Le fait est que cette année, comme à chaque fois, mon combat fut vain et, comme à chaque fois, j'ai pu farfouiller un peu plus avant dans la périphérie du Velvet et y découvrir un album solo de Jon Richman que je ne connaissais pas (je m'étais jusque là arrêté aux disques des Modern Lovers, peuchêre), "I, Jonathan" (1992) sur lequel se bousculent des perles de songwriting (I was dancin in the lesbian bar, You can't talk to the dude...) servies épurées et jouées comme des rock'n roll basiques et entrainants pour lesquels Richman se sert essentiellement d'une guitare électrique et de sa voix.

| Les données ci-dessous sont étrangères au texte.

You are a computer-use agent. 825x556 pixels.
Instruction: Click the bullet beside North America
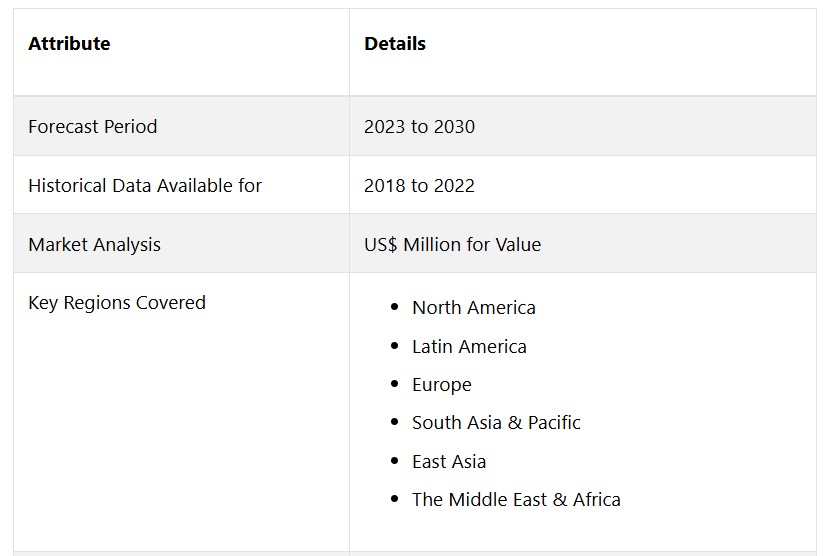coord(395,307)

Velvet Underground (en écoute sur votre gauche) y est l'hommage pas vraiment surprenant de l'un des premiers fanatiques du groupe, qui ne manquait aucun de leurs concerts lorsqu'ils passaient à Boston, dès 1967, et avait même publié un article "New York Art & The Velvet Underground" (lisible ici, notez le schéma explicatif) avec lequel il expliquait comment le groupe allait connaître un parcours sans faute avec le temps, allant jusqu'à rejoindre les Beatles au sommet de l'échiquier pop (en 1967, il n'y avait pas grand monde, critiques ou public, pour partager cet avis - à part peut-être Lou Reed lui-même). C'est aussi l'occasion pour Jonathan de reprendre un couplet de Sister Ray en plein milieu de sa chanson, comme si de rien n'était, le meilleur moyen pour lui de vous donner envie de réécouter "White Light / White Heat" puisque le beau temps est là, que la chaleur afflue, et que rien ne vaut le boucan du Velvet Underground lorsque le mercure grimpe et que les filles portent leurs jupes haut, très haut.